*Exercise prompt*: Copying rule for the data below: take the line containing "This screenshot has width=1148, height=1054." and every line after it to the end, exactly, and drop all pictures.

*Supplied material*:
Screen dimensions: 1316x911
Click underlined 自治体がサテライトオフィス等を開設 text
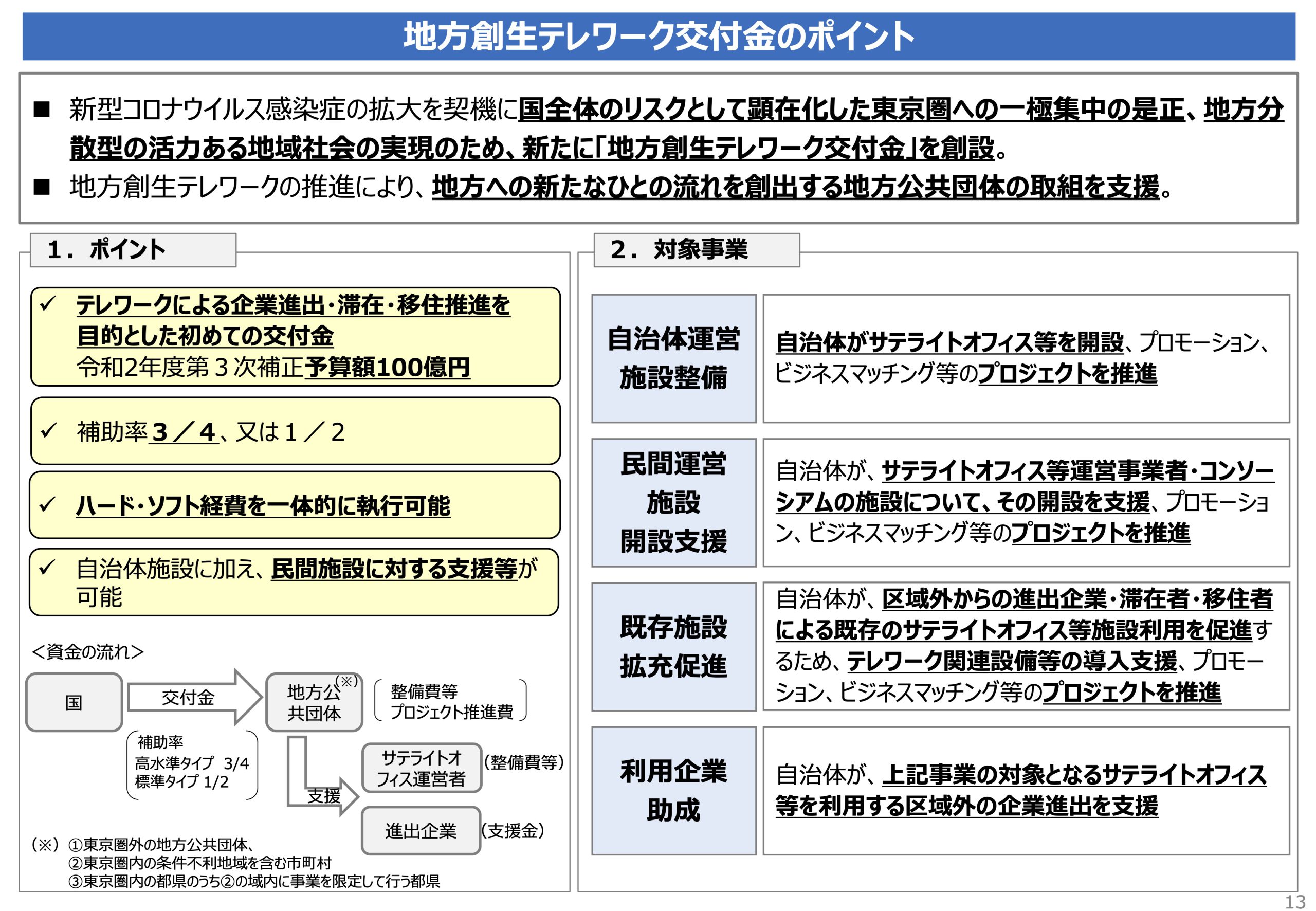[949, 342]
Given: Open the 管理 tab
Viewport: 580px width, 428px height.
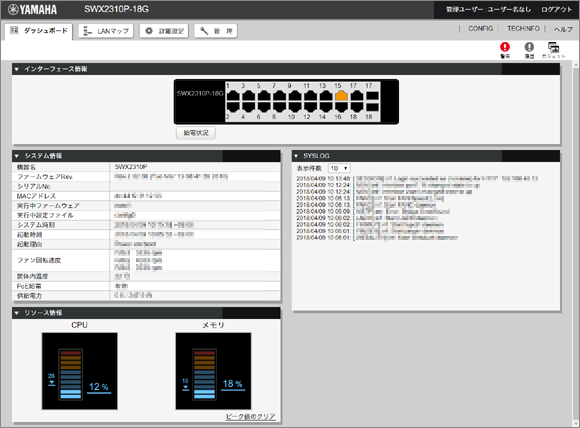Looking at the screenshot, I should [216, 31].
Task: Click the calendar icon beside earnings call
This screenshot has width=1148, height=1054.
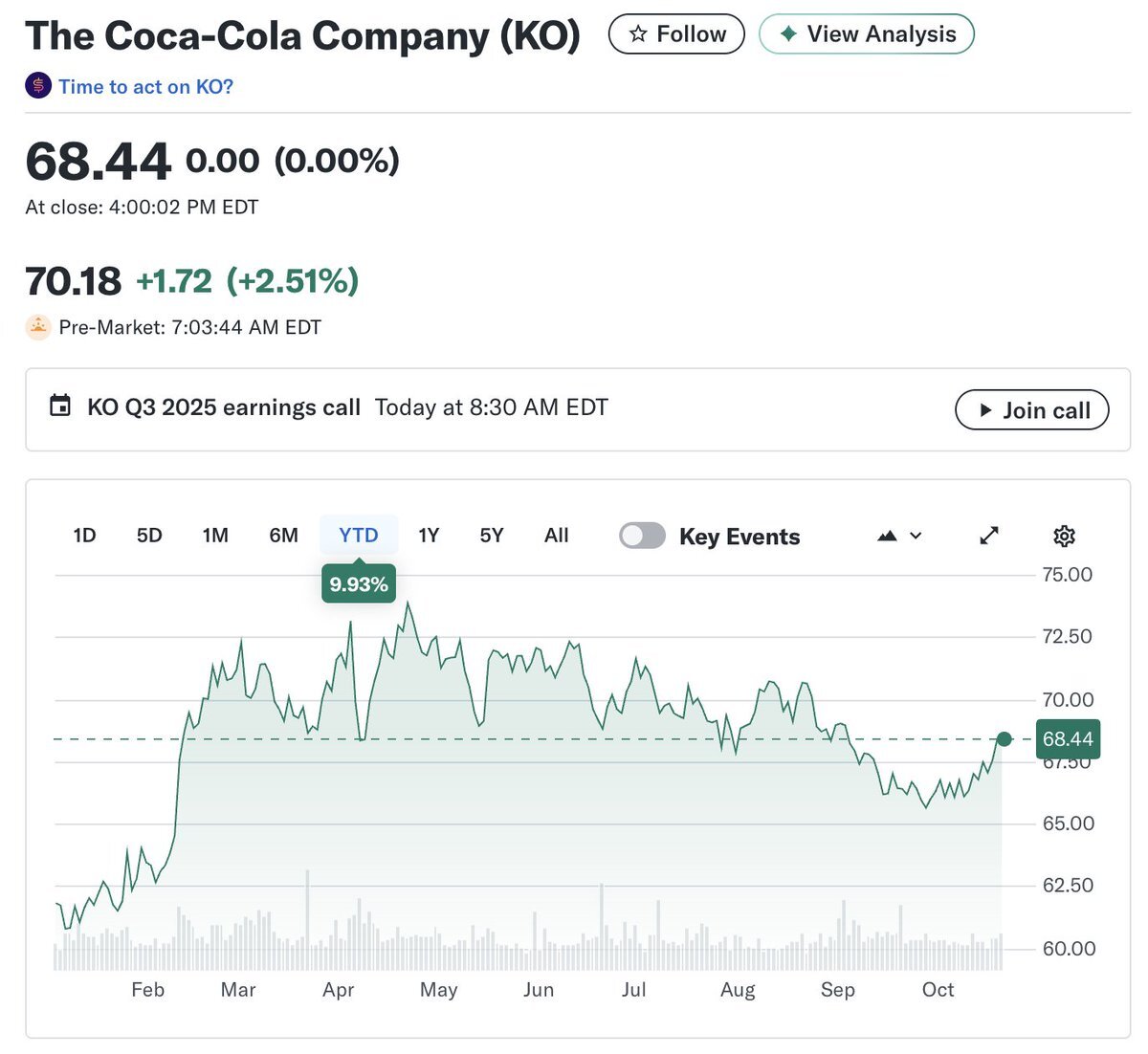Action: point(60,406)
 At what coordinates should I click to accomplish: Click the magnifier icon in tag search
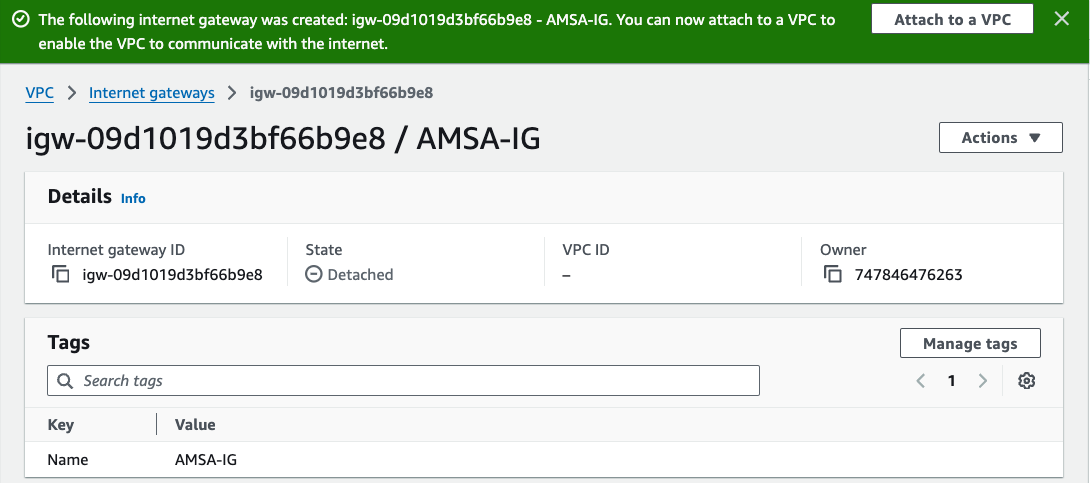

*Task answer*:
This screenshot has width=1148, height=1054.
Action: point(60,406)
 At what coordinates should I click to accomplish: Click the magnifier icon in tag search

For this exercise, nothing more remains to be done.